Bo's doctor to examine Williamson Monday

Pitcher Mark Williamson said yesterday that he will fly to Birmingham, Ala., Monday to have his inflamed right elbow examined by noted sports physician Dr. James Andrews, who lists Bo Jackson among his patients.

Williamson, who has been on the disabled list since April 16, has experienced pain in the elbow since he began throwing from the mound recently.

Team doctor Charles Silberstein recently discovered bone chips Williamson's elbow and told manager Johnny Oates that the 32-year-old long reliever could be lost to the club for four to 10 weeks.

Love that pitching

Mike Mussina, tonight's starter, and Ben McDonald, who beat the Minnesota Twins, 6-2, Wednesday night, are 4-0, marking the first time the Orioles have had two starters with 4-0 records since 1971, when Jim Palmer went 5-0 and Dave McNally was 4-0. McNally lost his next start that season.

The team had three pitchers -- Mussina 11th, McDonald ninth and Rick Sutcliffe eighth -- ranked in the American League's top 11 in ERA before last night's game. McDonald and Mussina should move up since Sutcliffe gave up four runs last night to boost his ERA to 3.08.

The Orioles haven't had three starters in the top 10 in ERA since September 1983, when Scott McGregor was third, Mike Boddicker was fourth and current Oriole Storm Davis was 10th.


When apprised of the fact that Oakland Athletics first baseman Mark McGwire had hit his 14th homer of the year yesterday, Oates

seemed a little less than impressed.

"McGwire finally caught me," said Oates, referring jokingly to the fact that he hit 14 homers, too -- in his 10-year career.

Oates was able to furnish the names of Tom Timmerman, Dick Drago, Milt Wilcox and Ross Grimsley, whom he rents a condominium from in town, as four of his home run victims.

"I guarantee you he [McGwire] doesn't remember all his in a row," said Oates.

The manager recalled that his last homer came against Steve Hamilton in 1980, when Oates was a Yankee, his next-to-last season.
:::::
**Questions on the material**
[1] In the baseball notes, which pitcher gave up Oates's last home run?
[2] Change the passage of the baseball notes starting with "When apprised of" and going on through "less than impressed.", putting "slugger" wherever "first baseman" appears.
[3] Carry the baseball notes further, picking up after their final sentence.
You will not need the collected data for any of this work.

[Collected data]
:::::
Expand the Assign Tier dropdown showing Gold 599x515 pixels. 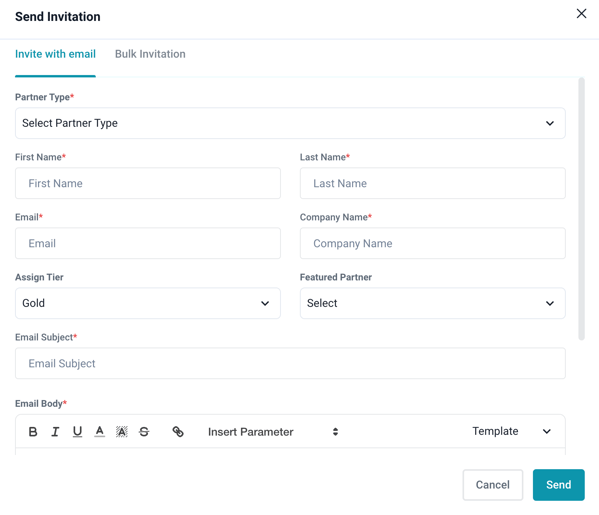click(x=148, y=303)
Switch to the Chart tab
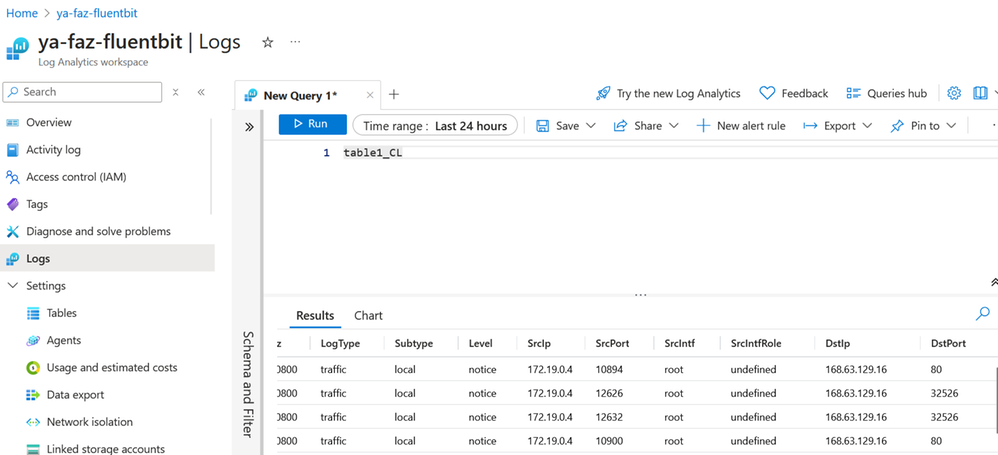The height and width of the screenshot is (455, 998). [368, 316]
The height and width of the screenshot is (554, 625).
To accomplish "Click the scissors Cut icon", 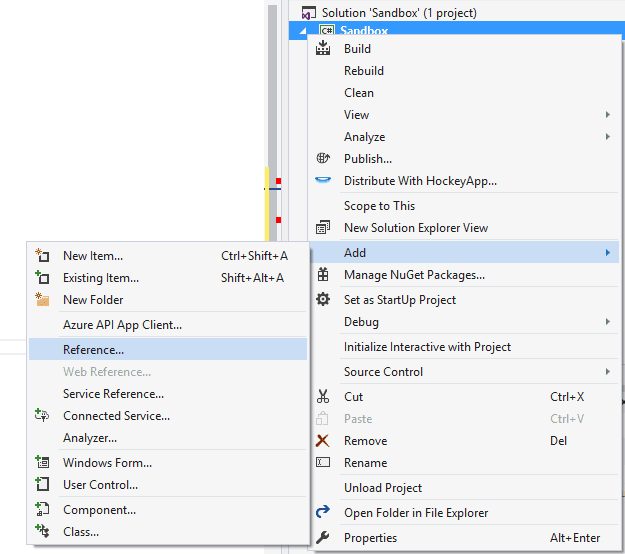I will pos(323,397).
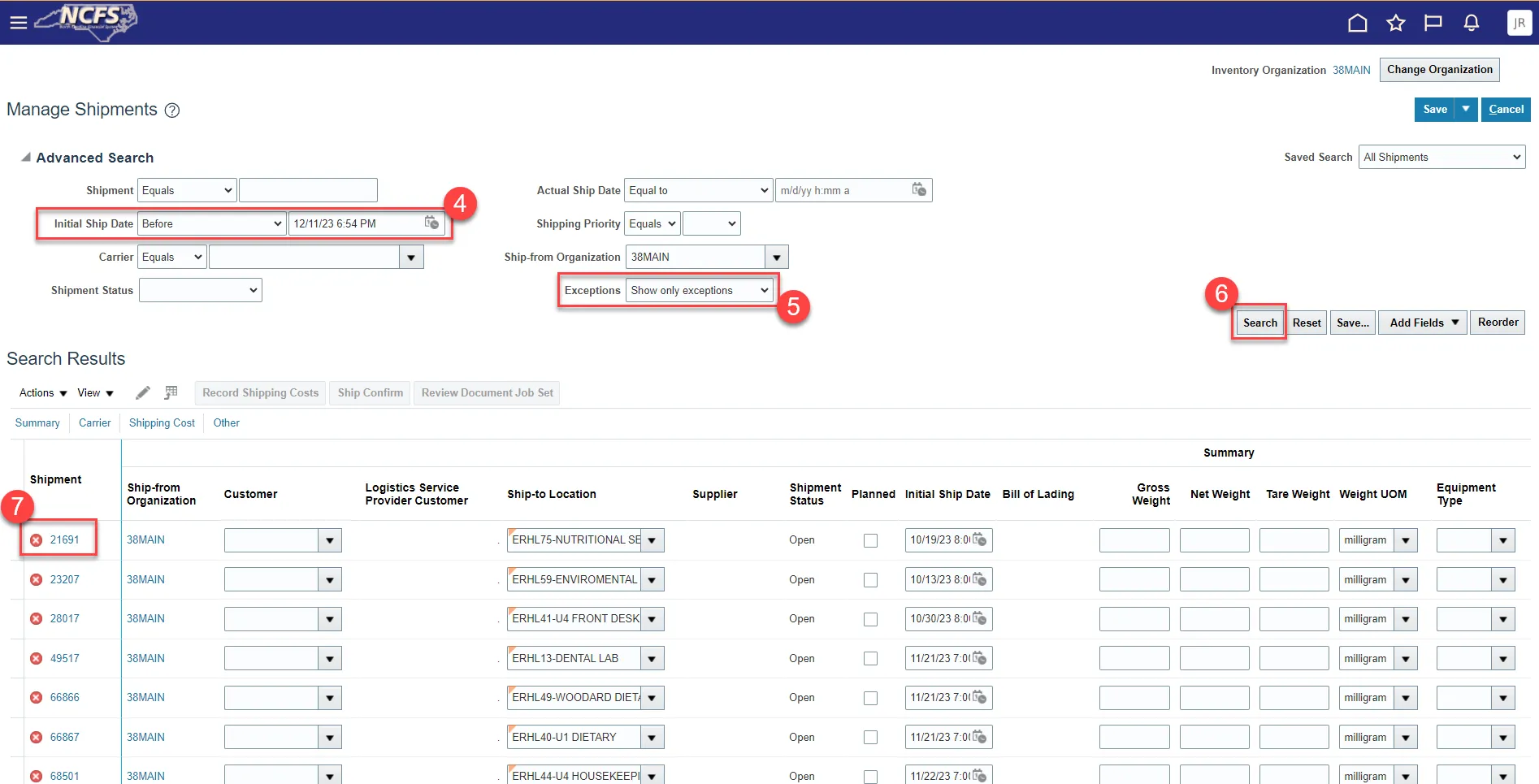Open the hamburger navigation menu
Screen dimensions: 1539x784
click(x=18, y=23)
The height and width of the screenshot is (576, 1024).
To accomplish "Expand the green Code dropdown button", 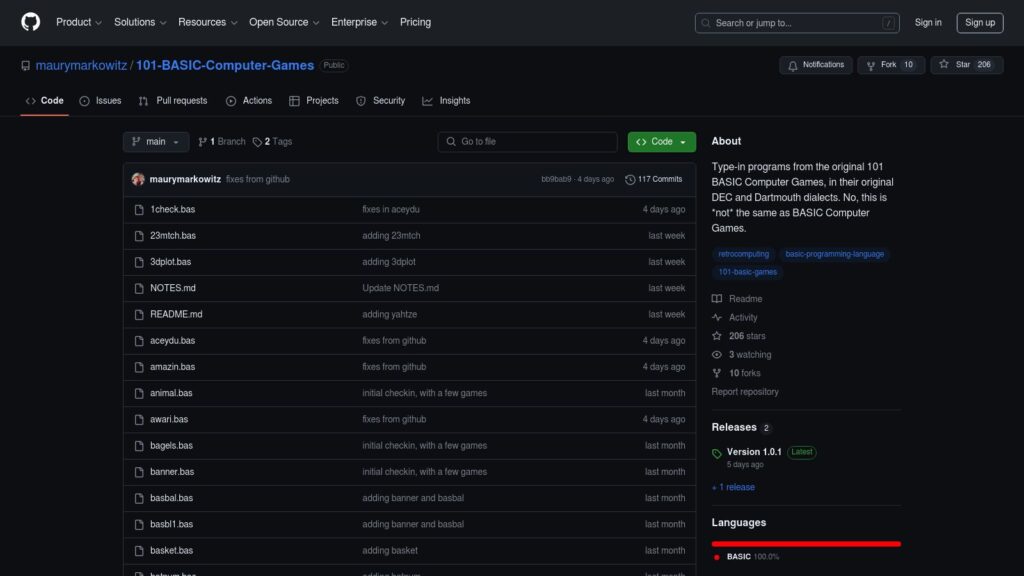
:::::
**Answers in order**
[1] Steve Hamilton

[2]
When apprised of the fact that Oakland Athletics slugger Mark McGwire had hit his 14th homer of the year yesterday, Oates

seemed a little less than impressed.

[3]
"It was a blast. It landed in the first seat in the front row and it put us up 11-0," said Oates. "But the thing about it is, I caught a shutout. That's the important thing."

Woodling honored

Outfielder Gene Woodling will be inducted into the Orioles Hall of Fame on June 19 at a luncheon at Stouffer's Harborplace Hotel.

Woodling, the 23rd player or manager chosen since the Hall was initiated in 1977, was elected in voting conducted among the Oriole Advocates.

Woodling came to the Orioles from the Yankees in 1955 as part of a 17-player deal and had three different terms of service with the team, two as a player and one as a coach.

In 1959, he was selected Most Valuable Oriole, leading the team in batting average (.300), RBI (77), doubles (22), total bases (200) and walks. In 1960, he led the team in walks for the third straight year and had a .398 on-base percentage.

After retiring in 1962, Woodling returned to Baltimore as a first base/batting coach for four years under manager Hank Bauer.

Tickets for the induction luncheon are $30 and can be purchased by contacting Dick Grubbs at (410) 252-0268.

Love that pitching, Part II

Mussina will attempt to become the 10th starter in team history and the first since McDonald in 1990 to go 5-0.

Orioles starters have worked into the eighth inning or longer in 15 of their 28 games, and have made it to the sixth inning 21 times.